§ **Work order**
Switch "screenshot" to "screen capture" in everything from "At what (x,y)" down to "center [212, 214]." in the records below, and give those lines back with nothing else changed and the pictures left out.

--- Records to process Enclosed Below ---

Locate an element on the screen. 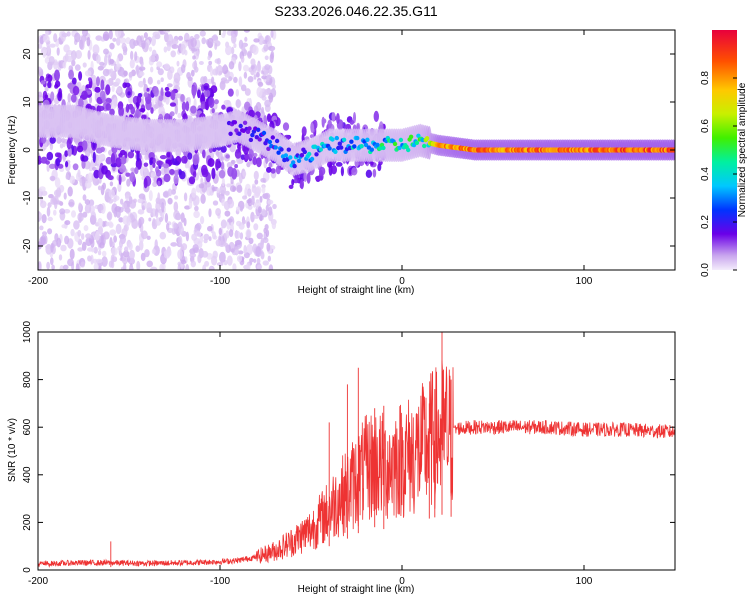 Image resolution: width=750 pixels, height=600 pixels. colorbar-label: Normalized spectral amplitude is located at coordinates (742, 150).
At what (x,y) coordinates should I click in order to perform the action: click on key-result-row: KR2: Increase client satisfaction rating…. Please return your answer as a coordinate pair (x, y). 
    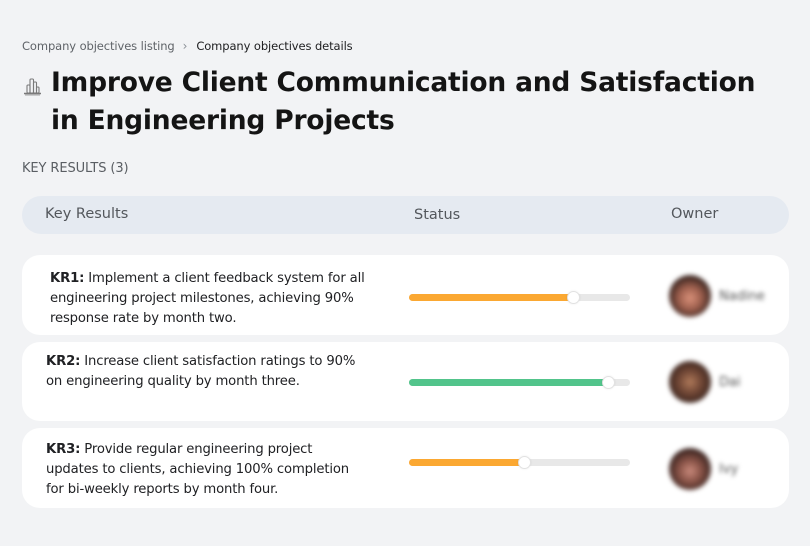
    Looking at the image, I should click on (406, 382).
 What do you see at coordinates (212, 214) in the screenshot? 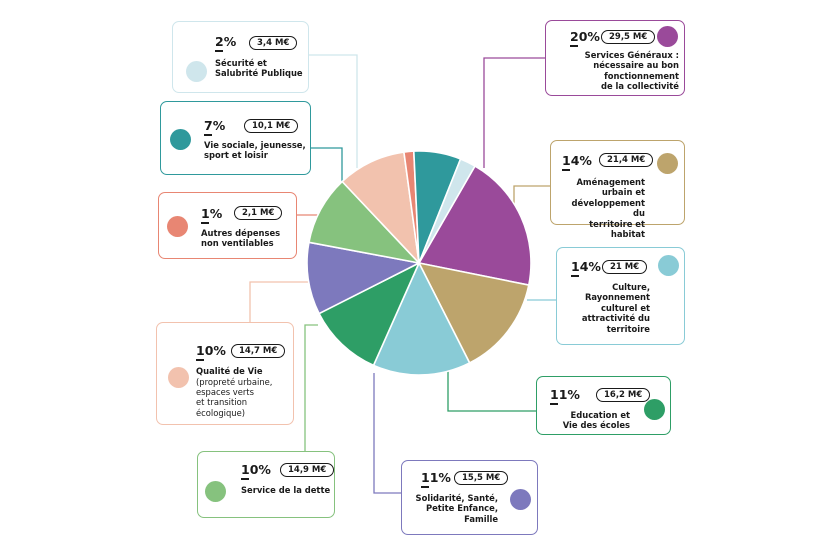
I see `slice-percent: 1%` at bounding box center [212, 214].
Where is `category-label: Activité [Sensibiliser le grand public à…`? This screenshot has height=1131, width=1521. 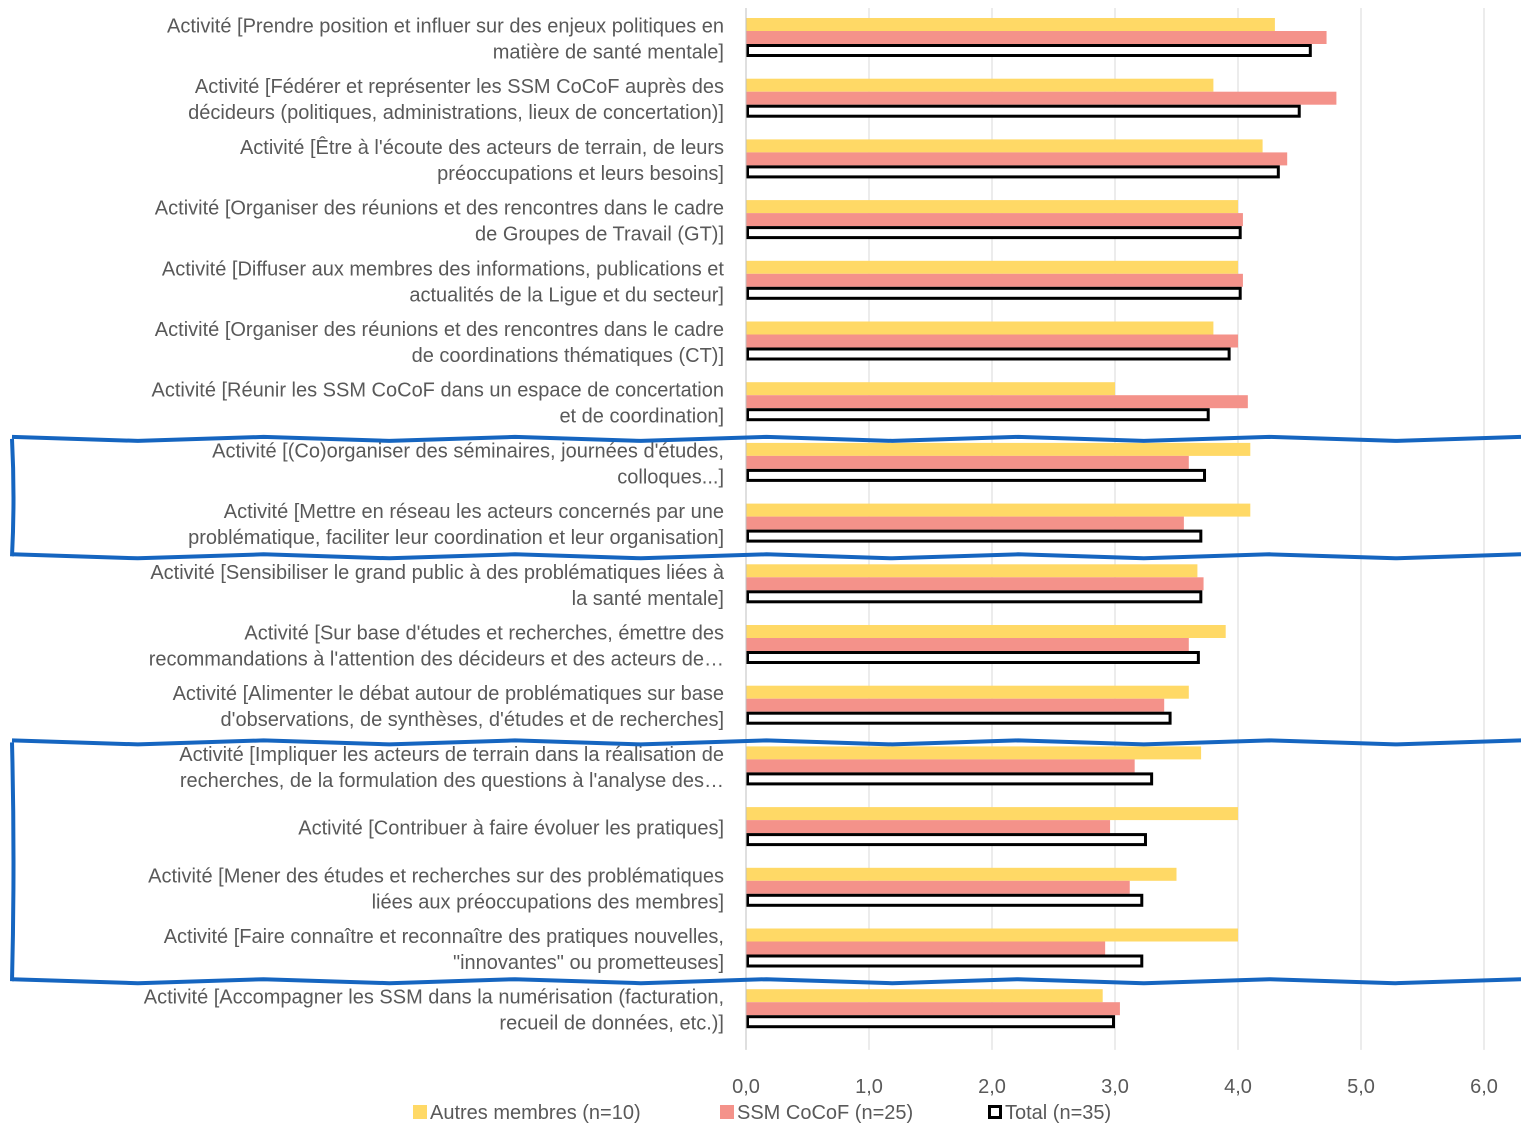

--- End of Enclosed Records to process ---

§ **Task output**
At what (x,y) coordinates should I click in order to perform the action: click on key-result-row: KR2: Increase client satisfaction rating…. Please return your answer as a coordinate pair (x, y). 
    Looking at the image, I should click on (406, 382).
 What do you see at coordinates (212, 214) in the screen capture? 
I see `slice-percent: 1%` at bounding box center [212, 214].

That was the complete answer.